The National Corn Growers Association (NCGA) last week signed on to a letter along with 50 other farm and commodity organizations encouraging quick passage of the Central American Free Trade (CAFTA) and Dominican Republic (DR) Agreement The letter was sent to members of Congress.

The new markets created by this agreement will expand U.S. agricultural exports and put American farmers on an equal footing with their competitors in these markets.

The CAFTA-DR is especially important for NCGA, as the nation’s corn growers rely on trade for market access and sales, said Hayden Milberg, NCGA director of public policy.

“Nearly 20 percent of the U.S. corn crop is exported,” he said. “For us, it is absolutely important that we continue to find new markets and opportunities overseas with Europe and with the developing world.“

Milberg said the CAFTA-DR deal, which is awaiting approval by Congress, would provide a significant boost to the farm economy. “According to the U.S. Farm Bureau, there are nearly $600 million dollars worth of benefits for U.S. agriculture in this agreement,” he said.

A Farm Bureau study also states a surplus of CAFTA-related gains of $872 million and $468 million in the Dominican Republic. Bulk corn imports from the United States to CAFTA countries between 1999-2001 averaged $137.4 million annually. By 2024, exports to those countries are expected to be $357.6 million annually with the CAFTA-DR agreement and $302.3 million without. Accordingly, the net gain from the agreement for corn exports will be $55.3 million in that year alone. The U.S. share of the CAFTA market for corn is expected to increase from 80 percent to 87.5 percent by 2024 with the agreement, and market share without CAFTA is estimated to remain static at 80 percent.

The agreement levels the playing field with other CAFTA countries, Milberg said. “The need for this agreement is obvious,” he said. “In order for U.S. producers to have a successful future, we need to make sure we have the best advantage in the marketplace.”

According to the letter, more than half of U.S. agricultural products will become eligible for duty-free treatment in these countries immediately upon implementation of the agreements, with most remaining duties on U.S. products phased out over 15 years.

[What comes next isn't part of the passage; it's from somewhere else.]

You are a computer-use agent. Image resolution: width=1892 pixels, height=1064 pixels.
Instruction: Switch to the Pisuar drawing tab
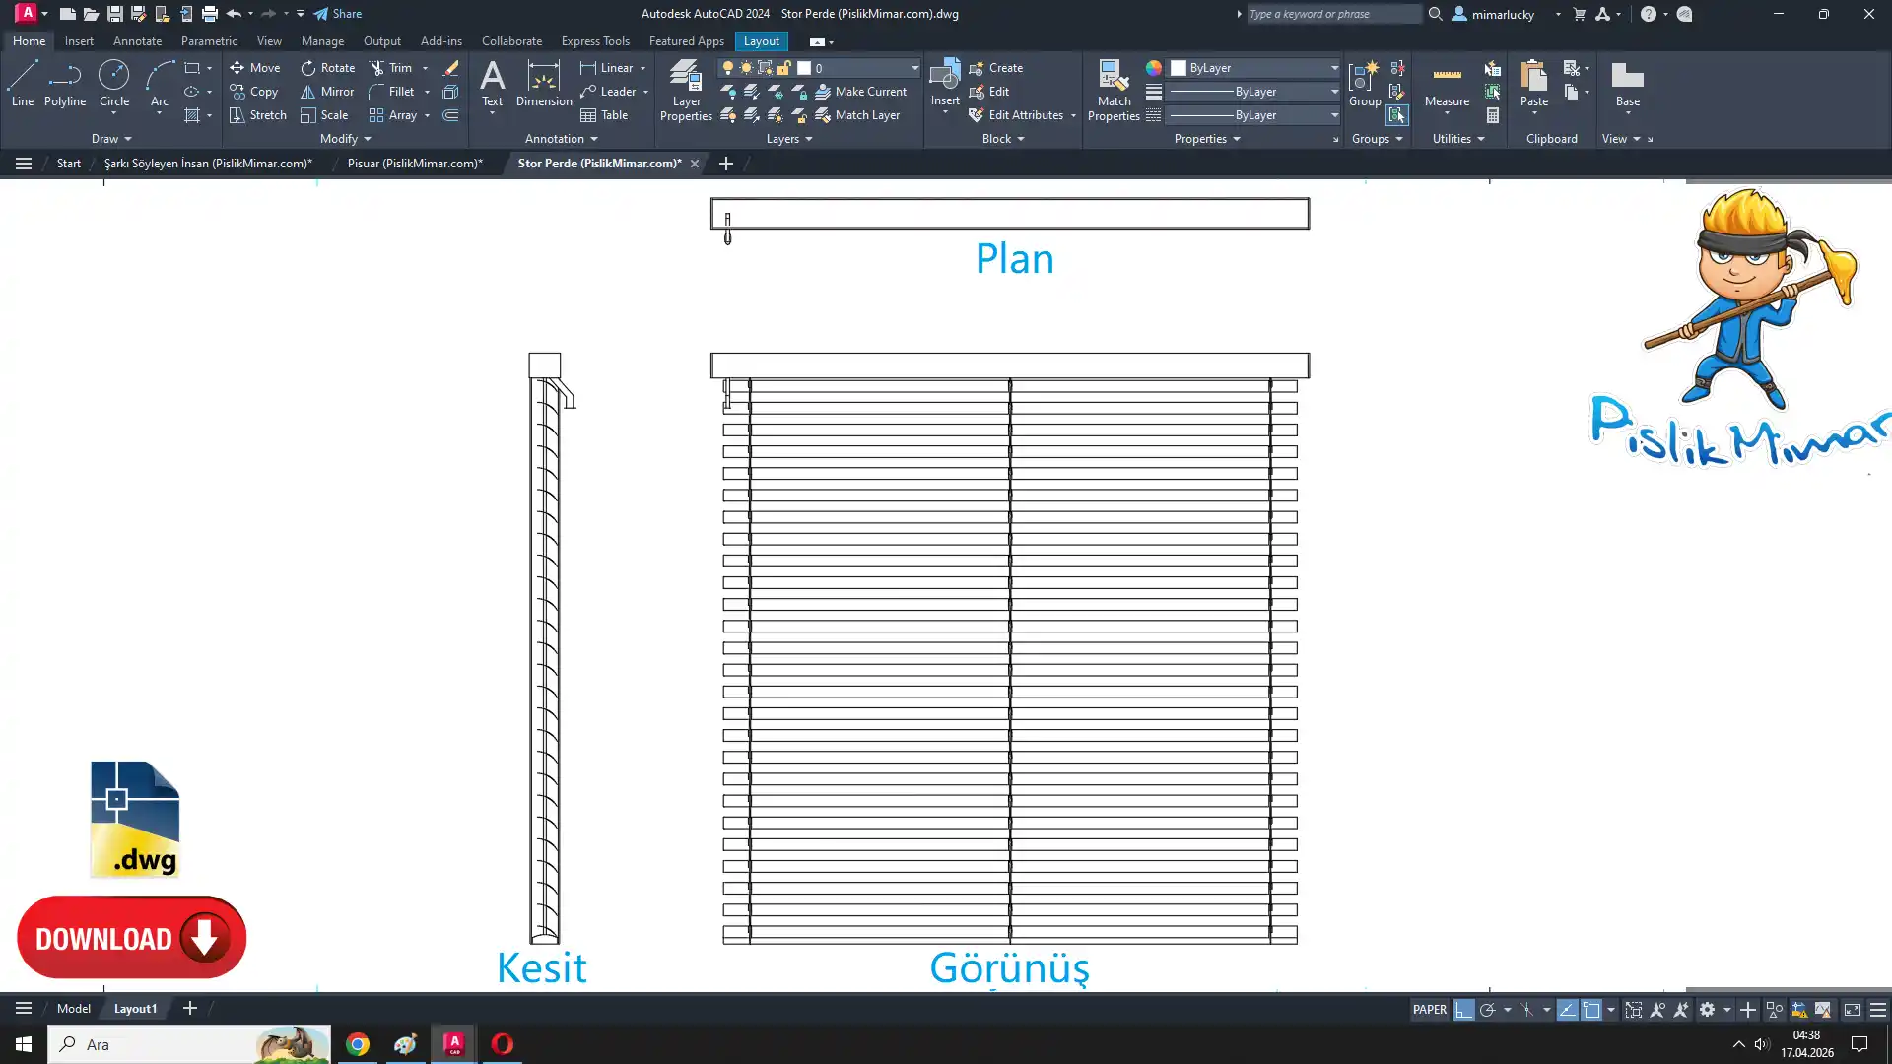[x=414, y=164]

Some examples of U.S. exports to the Central American region that can be expected to gain significantly from CAFTA include corn and other feed grains (valued in 2003 at $190 million), wheat ($146 million), rice ($76 million), soybeans and meal ($125 million), poultry ($59 million), dairy products ($27 million), pork ($18 million), apples ($7 million), and beef ($7 million).

Some key export commodities to the Dominican Republic include corn and other feed grains ($112 million), soybean meal and oil ($81 million), wheat ($40 million), dairy products ($9 million), dried beans and peas ($4 million), and poultry products ($7 million). Processed food exports could also be expected to increase from $359 million to $662 million upon elimination of tariffs.

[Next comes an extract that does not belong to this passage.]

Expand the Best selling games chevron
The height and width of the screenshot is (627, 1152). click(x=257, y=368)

“Implementation of the CAFTA-DR would also provide an ongoing system for bilateral dispute settlement and would eliminate the use of export subsidies on agricultural trade within the region,” the coalition letter says. ”These important achievements would be lost without passage of the agreement.”

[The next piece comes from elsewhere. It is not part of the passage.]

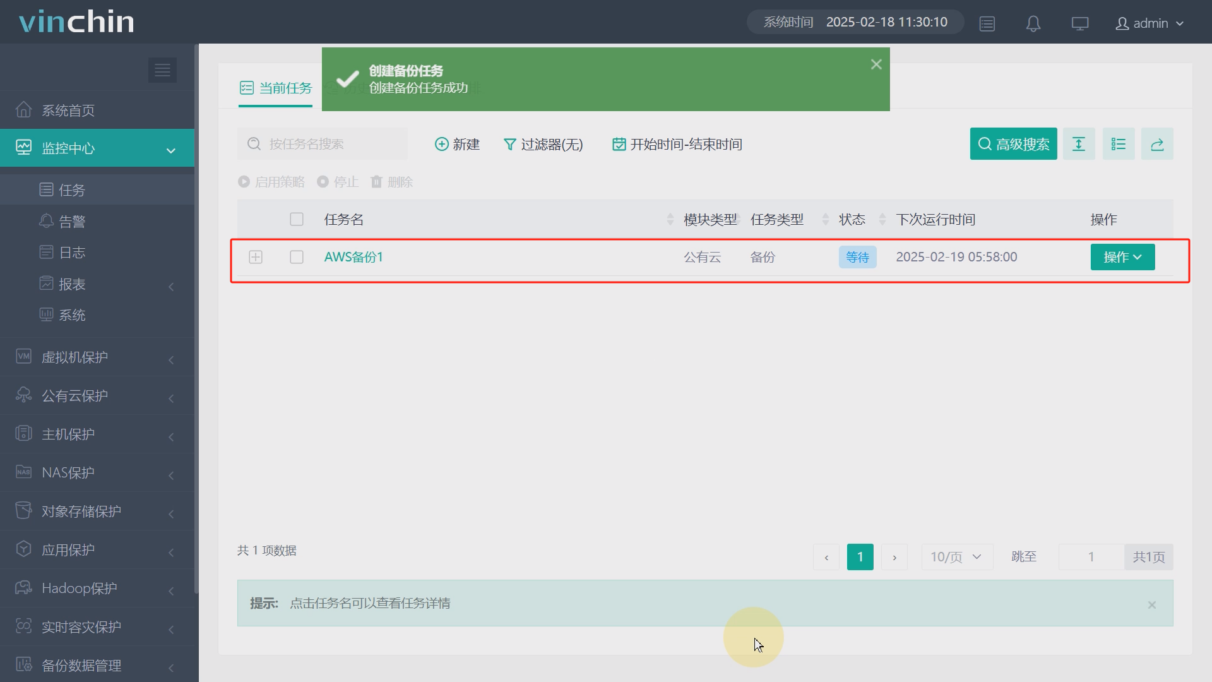Open the task list icon in header
1212x682 pixels.
(987, 24)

Milberg said it's vital that members of Congress learn about the importance of CAFTA-DR from a variety of sources. “I would encourage every corn grower and agriculture producer to contact their members of Congress and urge them to support this agreement. The future of agriculture not only depends on domestic but also on the international markets,” Milberg said, adding the agreement is expected to make it to the House and Senate floors sometime before Memorial Day.